__Aim of the task__: Print out every record exactly as it appears.

__Data section__:
----------------------------------------
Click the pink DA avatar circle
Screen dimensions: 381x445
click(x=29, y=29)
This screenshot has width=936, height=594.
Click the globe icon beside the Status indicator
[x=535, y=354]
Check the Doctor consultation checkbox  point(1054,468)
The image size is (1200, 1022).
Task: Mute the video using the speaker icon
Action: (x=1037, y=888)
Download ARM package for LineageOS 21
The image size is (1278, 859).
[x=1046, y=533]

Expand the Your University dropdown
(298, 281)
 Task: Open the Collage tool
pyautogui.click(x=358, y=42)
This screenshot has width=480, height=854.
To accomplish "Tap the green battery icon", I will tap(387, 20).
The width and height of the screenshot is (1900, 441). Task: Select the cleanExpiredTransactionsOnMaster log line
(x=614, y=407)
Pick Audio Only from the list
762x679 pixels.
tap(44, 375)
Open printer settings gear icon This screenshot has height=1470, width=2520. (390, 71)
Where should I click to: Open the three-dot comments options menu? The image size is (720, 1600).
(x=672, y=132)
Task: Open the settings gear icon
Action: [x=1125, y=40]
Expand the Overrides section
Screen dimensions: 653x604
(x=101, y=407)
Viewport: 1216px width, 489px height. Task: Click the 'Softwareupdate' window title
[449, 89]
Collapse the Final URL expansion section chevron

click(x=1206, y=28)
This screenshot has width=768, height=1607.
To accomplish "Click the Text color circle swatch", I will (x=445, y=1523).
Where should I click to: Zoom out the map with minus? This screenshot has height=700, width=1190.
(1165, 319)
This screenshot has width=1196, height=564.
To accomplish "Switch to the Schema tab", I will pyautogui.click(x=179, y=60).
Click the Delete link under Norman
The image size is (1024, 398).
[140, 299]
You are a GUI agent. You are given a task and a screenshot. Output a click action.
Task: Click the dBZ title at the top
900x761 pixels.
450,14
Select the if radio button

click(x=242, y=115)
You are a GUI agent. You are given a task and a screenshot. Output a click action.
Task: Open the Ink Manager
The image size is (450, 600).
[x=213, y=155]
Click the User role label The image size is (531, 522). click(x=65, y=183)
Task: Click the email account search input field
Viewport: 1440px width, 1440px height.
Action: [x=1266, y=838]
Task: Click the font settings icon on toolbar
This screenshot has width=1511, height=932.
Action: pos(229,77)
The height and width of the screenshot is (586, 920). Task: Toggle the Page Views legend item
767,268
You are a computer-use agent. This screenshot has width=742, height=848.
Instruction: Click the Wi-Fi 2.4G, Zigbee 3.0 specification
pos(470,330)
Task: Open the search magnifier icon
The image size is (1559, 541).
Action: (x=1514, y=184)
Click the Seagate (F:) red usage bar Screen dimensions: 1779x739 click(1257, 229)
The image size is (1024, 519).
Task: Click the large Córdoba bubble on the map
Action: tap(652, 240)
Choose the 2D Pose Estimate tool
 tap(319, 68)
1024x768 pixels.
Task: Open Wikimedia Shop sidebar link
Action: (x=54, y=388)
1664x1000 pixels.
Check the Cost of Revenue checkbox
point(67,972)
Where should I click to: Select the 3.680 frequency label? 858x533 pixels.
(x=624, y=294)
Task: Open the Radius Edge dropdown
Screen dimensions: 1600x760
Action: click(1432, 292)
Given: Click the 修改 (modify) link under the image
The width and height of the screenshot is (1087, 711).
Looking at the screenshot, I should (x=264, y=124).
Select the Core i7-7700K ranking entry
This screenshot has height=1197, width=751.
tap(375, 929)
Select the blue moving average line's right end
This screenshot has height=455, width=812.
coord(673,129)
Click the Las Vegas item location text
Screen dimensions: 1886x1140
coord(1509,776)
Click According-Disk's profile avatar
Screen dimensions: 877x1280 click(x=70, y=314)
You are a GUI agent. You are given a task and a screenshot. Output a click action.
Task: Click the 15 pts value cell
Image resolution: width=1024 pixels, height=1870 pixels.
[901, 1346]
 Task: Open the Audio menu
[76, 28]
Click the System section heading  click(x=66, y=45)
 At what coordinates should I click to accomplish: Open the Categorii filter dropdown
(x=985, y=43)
----------------------------------------
__Answer box__:
Click the pink DA avatar circle
Screen dimensions: 381x445
click(x=29, y=29)
This screenshot has width=936, height=594.
Click the globe icon beside the Status indicator
[x=535, y=354]
Check the Doctor consultation checkbox  point(1054,468)
The image size is (1200, 1022).
Task: Mute the video using the speaker icon
Action: (x=1037, y=888)
Download ARM package for LineageOS 21
The image size is (1278, 859).
[x=1046, y=533]

Expand the Your University dropdown
(298, 281)
 Task: Open the Collage tool
pyautogui.click(x=358, y=42)
This screenshot has width=480, height=854.
To accomplish "Tap the green battery icon", I will tap(387, 20).
The width and height of the screenshot is (1900, 441). Task: Select the cleanExpiredTransactionsOnMaster log line
(x=614, y=407)
Pick Audio Only from the list
762x679 pixels.
tap(44, 375)
Open printer settings gear icon This screenshot has height=1470, width=2520. (390, 71)
Where should I click to: Open the three-dot comments options menu? The image size is (720, 1600).
(x=672, y=132)
Task: Open the settings gear icon
Action: [x=1125, y=40]
Expand the Overrides section
Screen dimensions: 653x604
(x=101, y=407)
Viewport: 1216px width, 489px height. Task: Click the 'Softwareupdate' window title
[449, 89]
Collapse the Final URL expansion section chevron

click(x=1206, y=28)
This screenshot has width=768, height=1607.
To accomplish "Click the Text color circle swatch", I will (x=445, y=1523).
Where should I click to: Zoom out the map with minus? This screenshot has height=700, width=1190.
(1165, 319)
This screenshot has width=1196, height=564.
To accomplish "Switch to the Schema tab", I will pyautogui.click(x=179, y=60).
Click the Delete link under Norman
The image size is (1024, 398).
[140, 299]
You are a GUI agent. You are given a task and a screenshot. Output a click action.
Task: Click the dBZ title at the top
900x761 pixels.
450,14
Select the if radio button

click(x=242, y=115)
You are a GUI agent. You are given a task and a screenshot. Output a click action.
Task: Open the Ink Manager
The image size is (450, 600).
[x=213, y=155]
Click the User role label The image size is (531, 522). click(x=65, y=183)
Task: Click the email account search input field
Viewport: 1440px width, 1440px height.
Action: [x=1266, y=838]
Task: Click the font settings icon on toolbar
This screenshot has width=1511, height=932.
Action: pos(229,77)
The height and width of the screenshot is (586, 920). Task: Toggle the Page Views legend item
767,268
You are a computer-use agent. This screenshot has width=742, height=848.
Instruction: Click the Wi-Fi 2.4G, Zigbee 3.0 specification
pos(470,330)
Task: Open the search magnifier icon
The image size is (1559, 541).
Action: (x=1514, y=184)
Click the Seagate (F:) red usage bar Screen dimensions: 1779x739 click(1257, 229)
The image size is (1024, 519).
Task: Click the large Córdoba bubble on the map
Action: tap(652, 240)
Choose the 2D Pose Estimate tool
 tap(319, 68)
1024x768 pixels.
Task: Open Wikimedia Shop sidebar link
Action: (x=54, y=388)
1664x1000 pixels.
Check the Cost of Revenue checkbox
point(67,972)
Where should I click to: Select the 3.680 frequency label? 858x533 pixels.
(x=624, y=294)
Task: Open the Radius Edge dropdown
Screen dimensions: 1600x760
Action: click(1432, 292)
Given: Click the 修改 (modify) link under the image
The width and height of the screenshot is (1087, 711).
Looking at the screenshot, I should (x=264, y=124).
Select the Core i7-7700K ranking entry
This screenshot has height=1197, width=751.
tap(375, 929)
Select the blue moving average line's right end
This screenshot has height=455, width=812.
coord(673,129)
Click the Las Vegas item location text
Screen dimensions: 1886x1140
coord(1509,776)
Click According-Disk's profile avatar
Screen dimensions: 877x1280 click(x=70, y=314)
You are a GUI agent. You are given a task and a screenshot. Output a click action.
Task: Click the 15 pts value cell
Image resolution: width=1024 pixels, height=1870 pixels.
[901, 1346]
 Task: Open the Audio menu
[76, 28]
Click the System section heading  click(x=66, y=45)
 At what coordinates should I click to accomplish: Open the Categorii filter dropdown
(x=985, y=43)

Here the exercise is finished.